Task objective: Below are some records. Write out exactly their lines from the one with "The width and height of the screenshot is (1024, 623)." through the one with "Open the accessibility", and leave the pictures behind.
(Exercise data)
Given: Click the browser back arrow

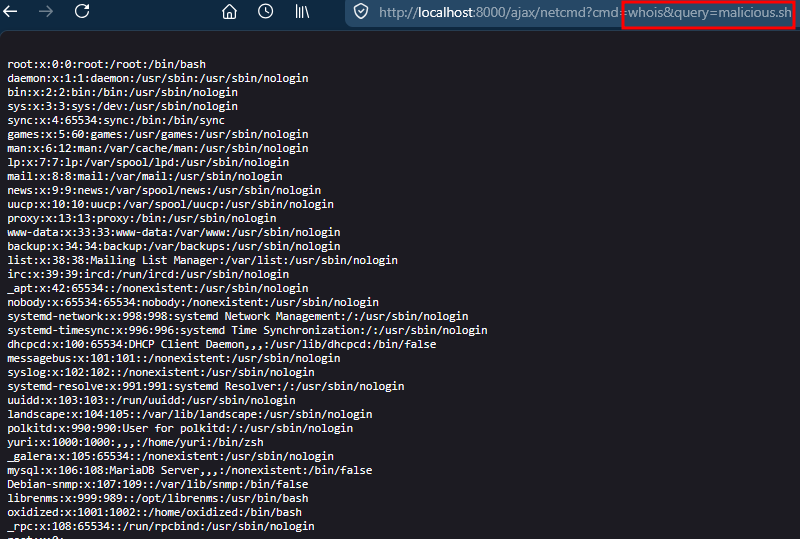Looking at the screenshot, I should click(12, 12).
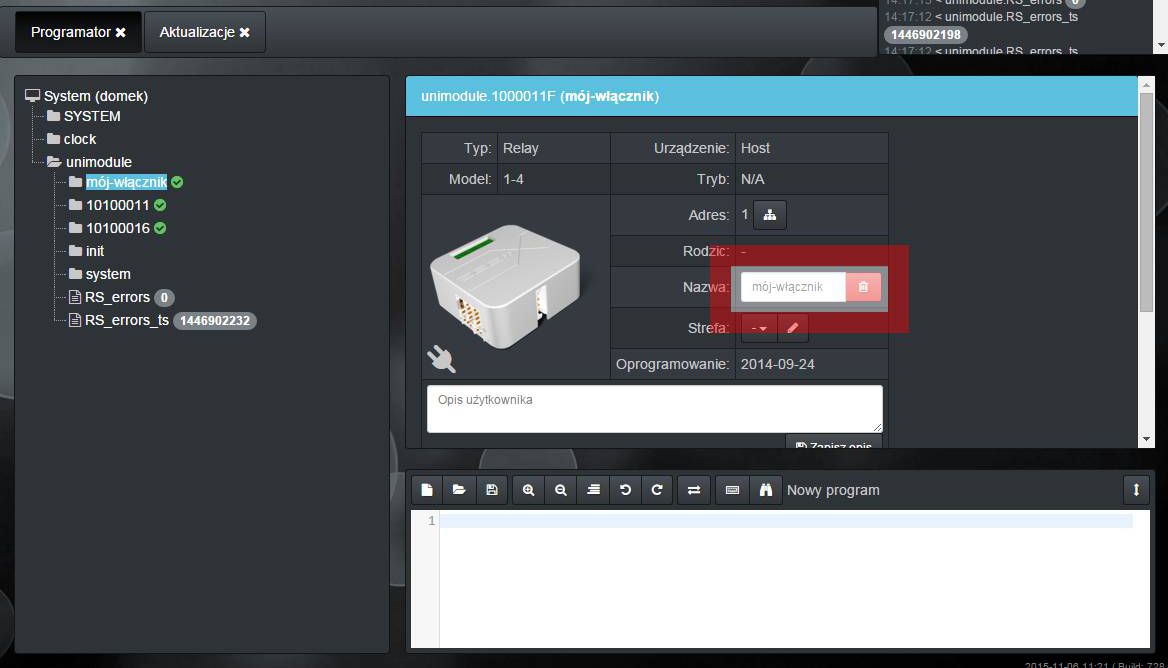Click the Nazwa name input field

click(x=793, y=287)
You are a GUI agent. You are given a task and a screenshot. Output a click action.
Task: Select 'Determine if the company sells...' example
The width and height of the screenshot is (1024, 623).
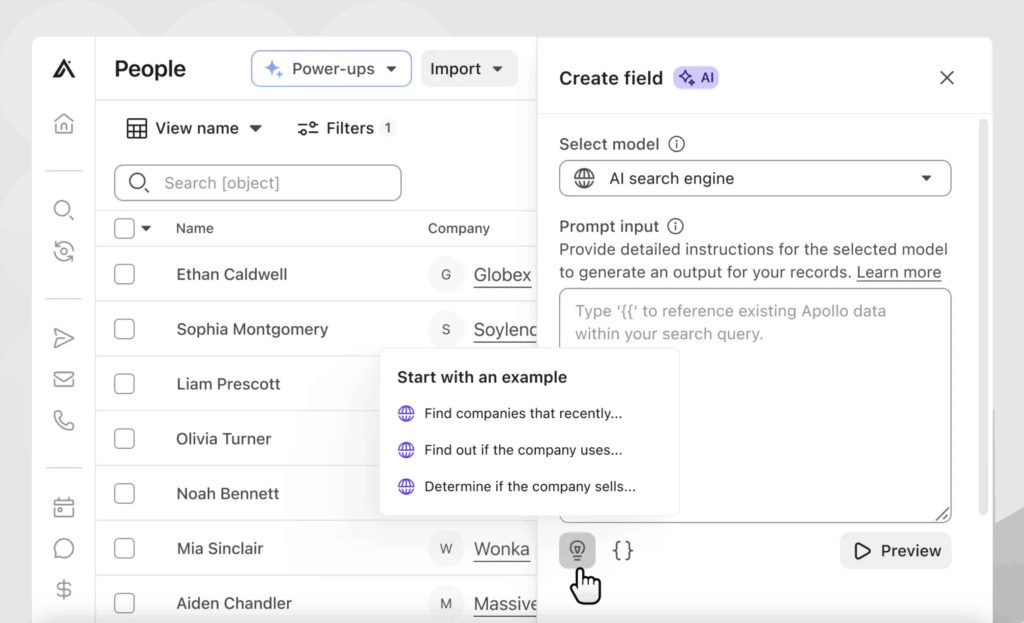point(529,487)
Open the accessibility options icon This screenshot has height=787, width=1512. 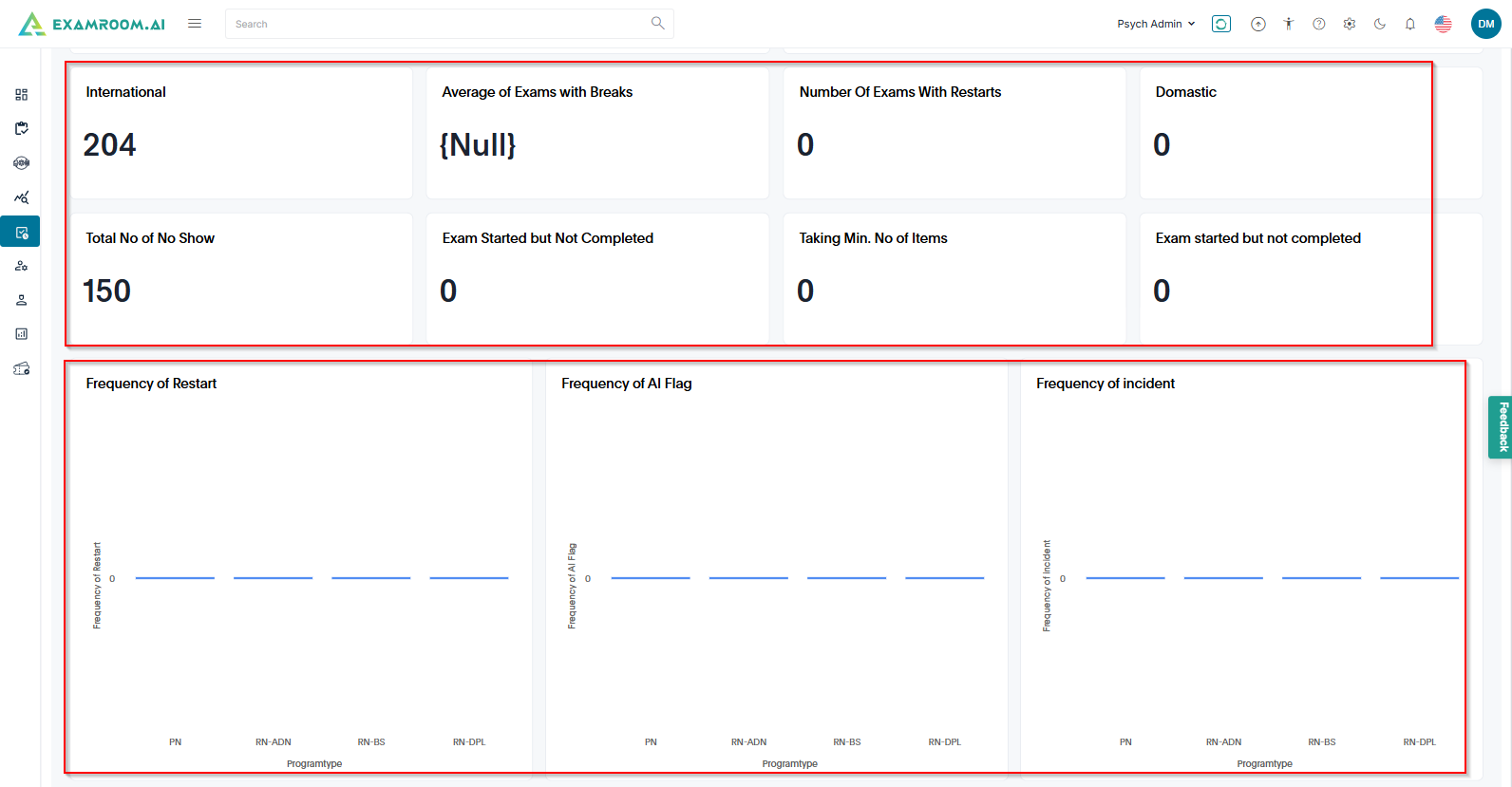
(End Exercise data)
(Exercise data)
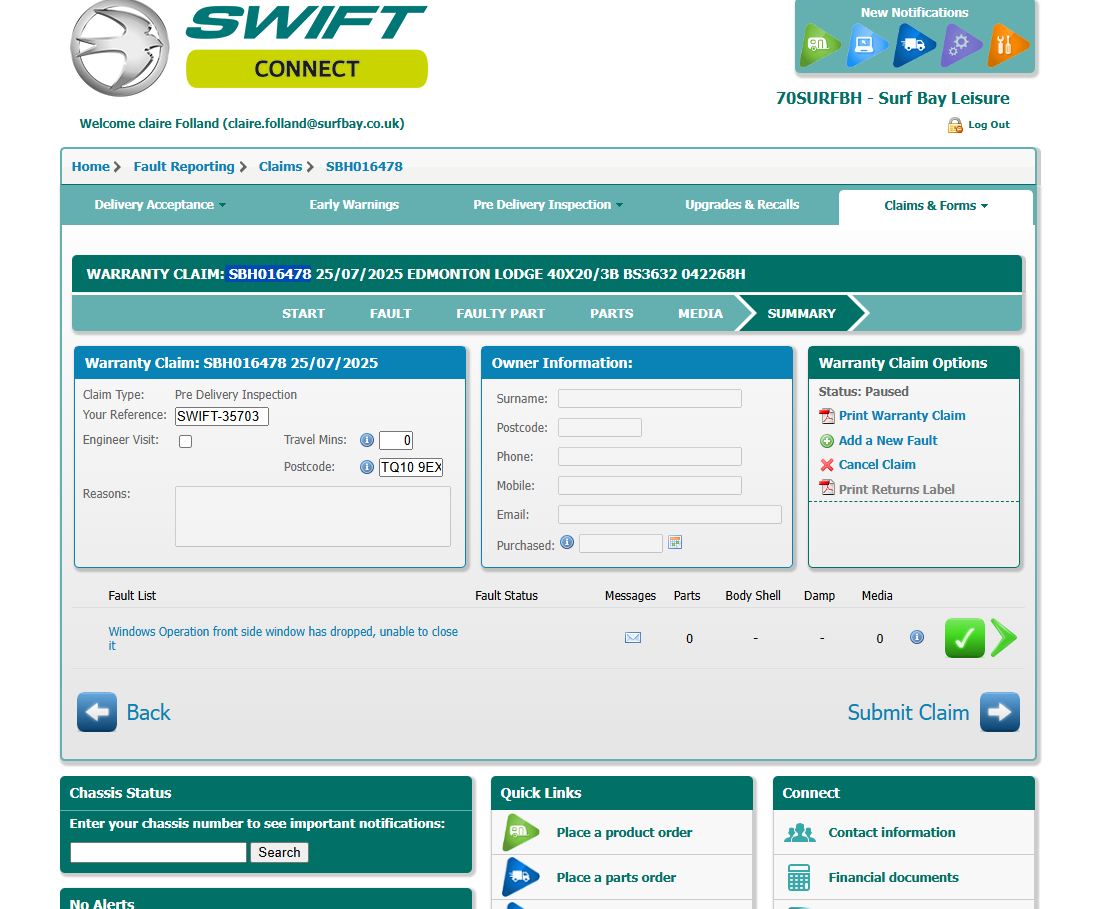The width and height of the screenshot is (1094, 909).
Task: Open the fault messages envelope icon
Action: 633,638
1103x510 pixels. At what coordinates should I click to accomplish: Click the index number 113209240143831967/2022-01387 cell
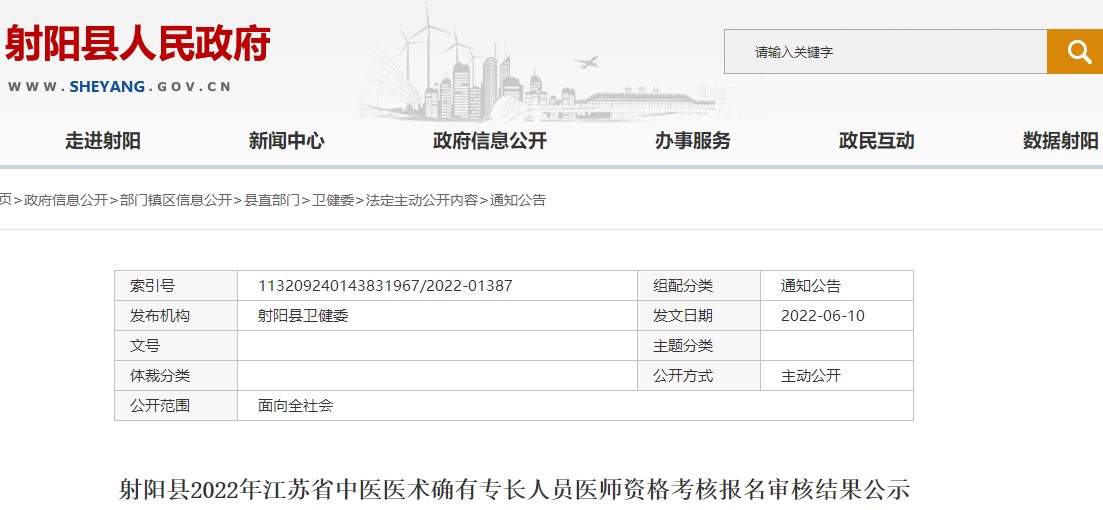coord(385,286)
(End Exercise data)
(Exercise data)
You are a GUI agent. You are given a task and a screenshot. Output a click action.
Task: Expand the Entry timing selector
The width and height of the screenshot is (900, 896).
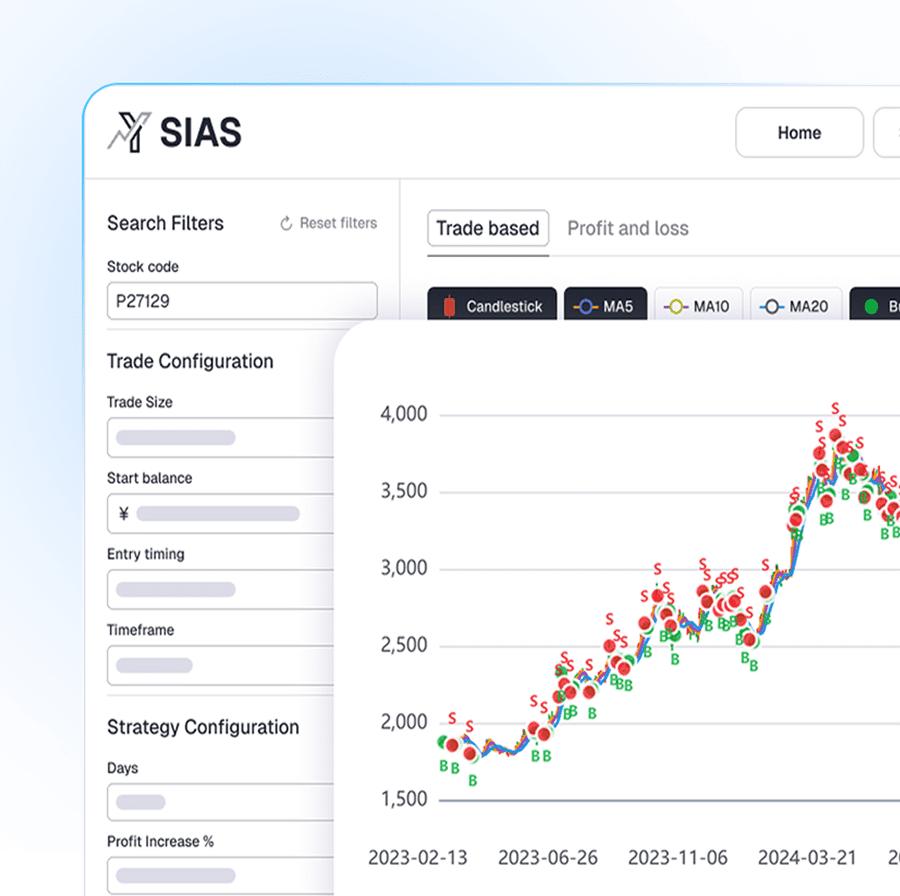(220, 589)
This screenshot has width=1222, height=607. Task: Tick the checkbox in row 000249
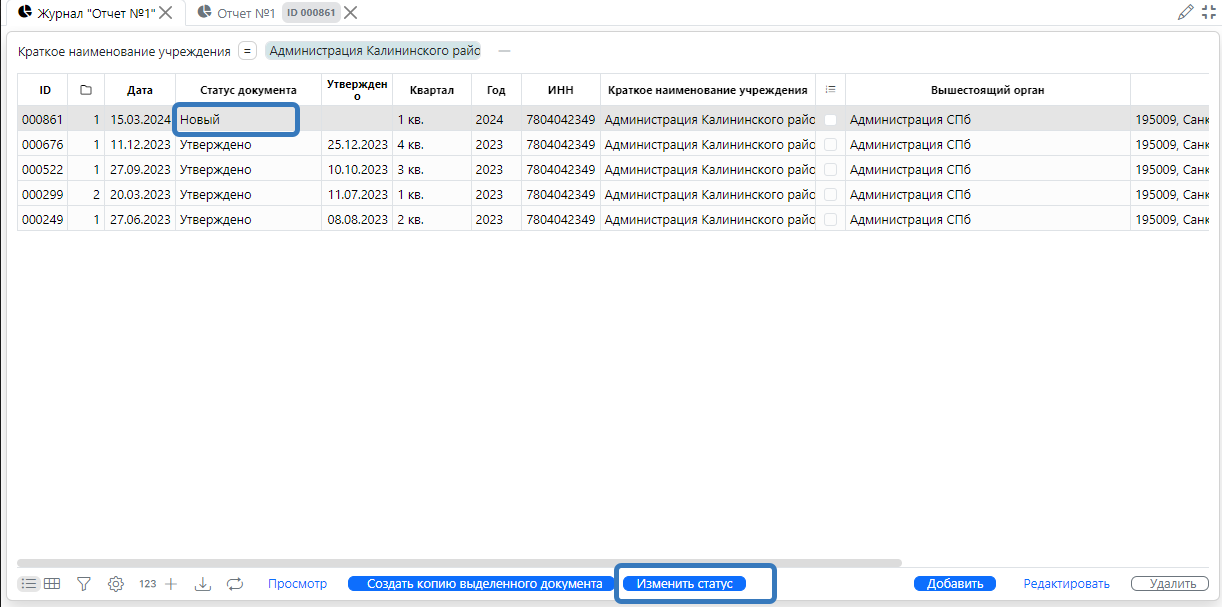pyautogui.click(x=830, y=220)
(End Exercise data)
Output:
The width and height of the screenshot is (1024, 623).
point(529,487)
Open the accessibility options icon This screenshot has height=787, width=1512. 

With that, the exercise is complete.